Tentativas em torno da poesia de Ida Vitale

Por Pedro Fernandes

Ida Vitale.

As palavras são nômades; a má poesia as torna sedentárias.

O vasto universo da internet oferece algumas permissões. A minha curiosidade por encontrar nomes ainda guardados naquele instante meia-luz nasceu nos corredores de bibliotecas e se prolongou nos labirintos da web. E, por esses dias, pesquisava sobre importantes nomes de poetas da literatura latino-americana. O buscador me retornou uma variedade de figuras de alguma maneira conhecidas entre nós. Mas, uma me chamou a atenção. Dela, só encontrei de melhor segurança, alguns poucos poemas em língua portuguesa no excelente site do Antonio Miranda, nascido alguns anos antes deste pequeno blog que conduzo e que reúne uma rica variedade de trabalhos de poetas de várias partes do mundo.
 
Chama-se Ida Vitale. Nasceu no dia 2 de novembro de 1923, em Montevidéu. É poeta, tradutora, ensaísta, professora e crítica literária integrante da chamada Geração de 45 no seu país natal, da qual formam parte nomes como Juan Carlos Onetti, Carlos Maggi e Idea Vilariño; estudou Humanidades, dirigiu o jornal Época, codirigiu as revistas Clinamen e Maldoror.
 
Como muitos do seu tempo, padeceu os suplícios da Ditadura.
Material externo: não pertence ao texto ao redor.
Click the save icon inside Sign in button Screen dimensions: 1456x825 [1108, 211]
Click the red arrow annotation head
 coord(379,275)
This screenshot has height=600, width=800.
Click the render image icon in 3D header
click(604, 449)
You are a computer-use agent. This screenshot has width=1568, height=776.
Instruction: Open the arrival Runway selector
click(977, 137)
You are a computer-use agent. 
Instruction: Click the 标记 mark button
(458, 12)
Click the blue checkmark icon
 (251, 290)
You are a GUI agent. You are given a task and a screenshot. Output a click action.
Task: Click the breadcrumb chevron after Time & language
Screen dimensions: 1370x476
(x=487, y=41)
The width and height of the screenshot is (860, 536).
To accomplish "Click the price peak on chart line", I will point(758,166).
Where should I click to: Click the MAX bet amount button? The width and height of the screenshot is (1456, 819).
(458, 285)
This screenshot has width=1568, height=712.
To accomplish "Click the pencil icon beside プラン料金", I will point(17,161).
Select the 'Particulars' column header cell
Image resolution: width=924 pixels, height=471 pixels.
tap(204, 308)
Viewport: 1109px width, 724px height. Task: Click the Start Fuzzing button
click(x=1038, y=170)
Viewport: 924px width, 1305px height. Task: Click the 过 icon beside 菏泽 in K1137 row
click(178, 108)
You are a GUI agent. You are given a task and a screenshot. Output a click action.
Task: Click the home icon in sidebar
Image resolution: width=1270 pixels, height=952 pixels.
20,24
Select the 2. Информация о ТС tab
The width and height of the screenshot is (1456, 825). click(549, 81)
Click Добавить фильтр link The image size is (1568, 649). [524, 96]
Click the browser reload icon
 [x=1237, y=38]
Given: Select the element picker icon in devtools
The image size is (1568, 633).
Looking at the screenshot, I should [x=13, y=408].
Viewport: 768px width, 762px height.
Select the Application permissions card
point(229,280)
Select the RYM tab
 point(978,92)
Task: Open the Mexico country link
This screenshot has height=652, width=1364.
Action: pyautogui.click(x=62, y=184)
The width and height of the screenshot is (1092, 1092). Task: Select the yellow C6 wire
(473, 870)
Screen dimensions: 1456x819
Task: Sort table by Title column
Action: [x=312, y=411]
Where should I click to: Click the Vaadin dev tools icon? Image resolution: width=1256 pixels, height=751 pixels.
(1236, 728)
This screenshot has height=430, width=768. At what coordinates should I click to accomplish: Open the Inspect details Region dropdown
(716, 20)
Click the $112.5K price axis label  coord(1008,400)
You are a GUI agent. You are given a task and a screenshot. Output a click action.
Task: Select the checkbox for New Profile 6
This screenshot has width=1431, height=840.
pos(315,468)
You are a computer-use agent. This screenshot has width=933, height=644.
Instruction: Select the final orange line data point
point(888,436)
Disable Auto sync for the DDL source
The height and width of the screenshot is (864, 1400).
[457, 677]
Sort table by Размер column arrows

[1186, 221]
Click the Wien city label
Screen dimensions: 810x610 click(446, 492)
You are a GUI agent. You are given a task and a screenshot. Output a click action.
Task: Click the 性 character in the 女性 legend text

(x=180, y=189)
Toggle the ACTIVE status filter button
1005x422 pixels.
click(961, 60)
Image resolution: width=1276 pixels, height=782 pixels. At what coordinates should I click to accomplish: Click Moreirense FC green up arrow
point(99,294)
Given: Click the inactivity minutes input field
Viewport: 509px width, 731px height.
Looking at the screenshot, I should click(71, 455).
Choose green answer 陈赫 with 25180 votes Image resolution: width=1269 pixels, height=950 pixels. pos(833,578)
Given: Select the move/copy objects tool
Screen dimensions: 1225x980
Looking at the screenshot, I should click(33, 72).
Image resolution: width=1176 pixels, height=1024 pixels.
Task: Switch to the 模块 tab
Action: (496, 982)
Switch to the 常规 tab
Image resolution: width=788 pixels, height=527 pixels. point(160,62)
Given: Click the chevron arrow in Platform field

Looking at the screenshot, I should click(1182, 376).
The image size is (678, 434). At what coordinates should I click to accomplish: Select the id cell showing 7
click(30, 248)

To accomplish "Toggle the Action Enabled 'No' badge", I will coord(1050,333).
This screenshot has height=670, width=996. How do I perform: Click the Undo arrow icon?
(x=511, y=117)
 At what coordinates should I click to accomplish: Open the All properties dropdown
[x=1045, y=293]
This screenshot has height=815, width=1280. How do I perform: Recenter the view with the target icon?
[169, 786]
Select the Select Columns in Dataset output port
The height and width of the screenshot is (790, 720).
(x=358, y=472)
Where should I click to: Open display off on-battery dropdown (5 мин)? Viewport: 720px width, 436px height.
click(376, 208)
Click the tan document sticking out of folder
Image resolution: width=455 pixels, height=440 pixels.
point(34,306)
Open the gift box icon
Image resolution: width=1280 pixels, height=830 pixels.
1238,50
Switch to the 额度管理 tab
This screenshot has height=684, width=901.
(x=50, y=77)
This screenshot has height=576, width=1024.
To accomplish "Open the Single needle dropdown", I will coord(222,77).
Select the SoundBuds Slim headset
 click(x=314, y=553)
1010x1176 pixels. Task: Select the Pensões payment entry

Precisou se exilar no México em 1974 e foi quando conheceu Octavio Paz, levando-a a integrar as atividades na revista Vuelta. Neste país, foi professora, traduziu livros para o Fondo de Cultura Económica e escreveu para vários jornais de língua espanhola na América. O retorno ao Uruguai acontece em 1984. Cinco anos depois foi para os Estados Unidos. Estava casada com o também poeta Enrique Fierro (outro desconhecido nosso).
 
Dela, encontrei uma breve antologia preparada por Víctor Sosa para a Universidade Nacional Autônoma do México. Segundo ele, a obra de Ida Vitale “se apresenta como um corpo coerente na atual poesia latino-americana graças a uma dupla atitude crítica que coloca sob a lente da suspeita a linguagem e o mundo. A consciência de perda do mundo, de irreparável cisão entre Natureza e Homem [...] se vincula com a parte mais romântica, a qual ― ante a algaravia generalizada de uma civilização ébria de progresso ― dará testemunha dessa falha ― no sentido geológico e no sentido de equívoco”.*

No verbete da Academia Nacional de Letras do Uruguai se lê que Ida Vitale “se inscreve na tradição das vanguardas históricas latino-americanas, sua poesia indaga na alquimia da linguagem e estabelece um encontro entre uma exacerbada percepção sensorial de raiz simbolista, sempre atenta ao mundo natural, e a cristalização conceitual em seu perfil mais preciso.”
 
Em modo de exercício, busquei alguns pequenos poemas da antologia e verti para o português. Poderá servir ao menos para despertar do nosso pequeno umbigo e ver nosso entorno.
 
A PALAVRA
 
Expectantes palavras,
fabulosas em si,
promessas de sentidos possíveis,
airosas,
                aéreas,
                               airadas,
                                               ariadnas.
 
Um breve erro
torna-as ornamentais.
Sua indescritível objetividade
nos apaga.
 
 
RESÍDUO
 
Vida curta ou longa, tudo
o que vivemos se reduz
a um gris resíduo na memória.
 
Das antigas viagens ficam
as enigmáticas moedas
simulando falsos valores.
 
Da memória apenas sobe
um vago pó e um perfume
Talvez seja a poesia?
 
 
BORBOLETAS
 
Alto,
no pouco céu da rua,
duas borboletas amarelas brincam,
criam no serial do semáforo
um imprevisto espaço,
luz livre para o alto,
luz que ninguém viu,
a nada obriga.
Propõem a distração terrestre,
chamam para um lugar
― paralogismo ou paraíso? ― onde
certamente voltaríamos
para merecer um paraíso,
borboletas.


* O material referido está disponível aqui.